O parlamentar já apareceu em lista de Flávio Bolsonaro e é avaliado internamente como o nome mais competitivo da base governista; possível dobradinha com Bittar também circula nos corredores.
A condenação do ex-governador Gladson Cameli pelo Superior Tribunal de Justiça, nesta quarta-feira (6), pode ter acelerado e muito o relógio político do Acre. Quem ganha com a virada jurídica? Quem perde? E, sobretudo, a direita acreana tem mais um nome para preencher o vácuo que se abre com o afastamento político de uma das figuras mais influentes do estado?
Pois bem. Nos corredores de Brasília e nos grupos reservados que animam as conversas em Rio Branco, um nome tem aparecido com crescente frequência: o do deputado federal Coronel Ulysses (União Brasil). Não é de hoje que o parlamentar figura nessas especulações e chegou a pontuar em pesquisas e aparecer numa lista atribuída ao senador Flávio Bolsonaro, que circulou vazada e indicava a composição de candidaturas de direita pelo país. Coincidência ou sinal?
Dentro da federação União Brasil/PP, o ambiente já era favorável ao deputado antes mesmo da decisão do STJ. Segundo o que se comenta nos bastidores, Ulysses vinha sendo tratado como prioridade para a composição majoritária de 2026, cenário que teria se consolidado especialmente após a aliança abrir mão da indicação do vice na chapa da governadora Mailza Assis.
Com a decisão do tribunal, lideranças ouvidas reservadamente afirmam que Ulysses se tornaria o nome mais competitivo para ocupar uma das vagas ao Senado pela base governista. Nada oficial, claro, mas essas conversas costumam valer mais do que os comunicados.
A movimentação não para por aí. O MDB também acompanha o novo momento com olhos atentos e discute internamente a viabilidade de lançar Jéssica Sales ao Senado. Até o momento, Mailza não se pronunciou oficialmente sobre a composição da chapa, silêncio que, no jogo político, raramente é neutro.

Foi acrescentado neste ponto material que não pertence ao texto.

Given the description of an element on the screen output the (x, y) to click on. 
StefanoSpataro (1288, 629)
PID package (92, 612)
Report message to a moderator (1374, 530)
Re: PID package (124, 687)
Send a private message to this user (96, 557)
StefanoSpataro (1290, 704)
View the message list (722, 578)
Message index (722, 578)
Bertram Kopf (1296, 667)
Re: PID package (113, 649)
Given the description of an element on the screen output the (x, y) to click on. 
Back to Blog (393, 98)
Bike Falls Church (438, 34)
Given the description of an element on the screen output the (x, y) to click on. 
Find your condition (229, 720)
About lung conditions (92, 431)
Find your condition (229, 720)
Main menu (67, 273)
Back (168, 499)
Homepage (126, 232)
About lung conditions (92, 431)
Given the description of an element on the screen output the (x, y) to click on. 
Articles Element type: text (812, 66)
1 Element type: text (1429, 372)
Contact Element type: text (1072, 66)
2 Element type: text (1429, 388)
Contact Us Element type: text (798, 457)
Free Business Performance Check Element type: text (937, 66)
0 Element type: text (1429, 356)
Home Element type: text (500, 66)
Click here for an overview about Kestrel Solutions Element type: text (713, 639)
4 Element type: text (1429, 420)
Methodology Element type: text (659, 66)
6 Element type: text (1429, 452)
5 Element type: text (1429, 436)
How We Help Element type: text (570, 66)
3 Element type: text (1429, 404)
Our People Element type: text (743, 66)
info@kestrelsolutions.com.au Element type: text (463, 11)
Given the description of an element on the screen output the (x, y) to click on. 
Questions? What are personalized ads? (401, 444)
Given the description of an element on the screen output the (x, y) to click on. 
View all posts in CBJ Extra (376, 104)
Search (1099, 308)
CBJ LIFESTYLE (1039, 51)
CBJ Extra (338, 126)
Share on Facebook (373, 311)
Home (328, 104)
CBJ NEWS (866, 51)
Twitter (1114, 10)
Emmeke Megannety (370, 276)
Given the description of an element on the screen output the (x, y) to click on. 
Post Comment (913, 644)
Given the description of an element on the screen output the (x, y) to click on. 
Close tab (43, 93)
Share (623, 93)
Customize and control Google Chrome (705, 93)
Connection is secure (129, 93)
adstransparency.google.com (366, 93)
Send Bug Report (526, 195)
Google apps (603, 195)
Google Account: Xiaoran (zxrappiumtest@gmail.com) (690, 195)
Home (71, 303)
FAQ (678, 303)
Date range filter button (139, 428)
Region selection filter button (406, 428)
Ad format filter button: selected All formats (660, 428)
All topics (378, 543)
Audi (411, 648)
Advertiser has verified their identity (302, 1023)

Outro elemento que parece fortalecer a pré-candidatura de Ulysses é a aproximação com lideranças do PL. Interlocutores apontam que a cúpula da sigla demonstraria interesse em apoiar o projeto político do deputado, o que, se confirmado, representaria uma base eleitoral considerável. E há ainda outra hipótese que ganha corpo: uma possível dobradinha entre Ulysses e Marcio Bittar pelas duas vagas ao Senado em 2026, combinação que já circula entre os que fazem os cálculos da direita no estado.
O próprio Ulysses confirmou que recebeu sondagens de Brasília, mas deixou claro que nenhuma decisão foi tomada. Lembrando que é pré-candidato à reeleição à Câmara dos Deputados, o parlamentar disse que qualquer mudança de planos será avaliada coletivamente. “Não é de hoje que recebo sondagens sobre uma candidatura ao Senado. E, claro, que se intensifica com a decisão do STJ em relação ao ex-governador Gladson, a quem tenho respeitado mesmo diante das sondagens recebidas”, declarou, acrescentando que a decisão será tomada “com calma” e em conjunto com seu grupo político, “com todo o respeito” que tem pelos eleitores.
O mapa político acreano de 2026 ainda está sendo desenhado, mas, nos bastidores, o nome de Ulysses já ocupa mais espaço do que antes. Se isso vai se converter em candidatura oficial, só o tempo e as conversas que ninguém assume ter vão dizer.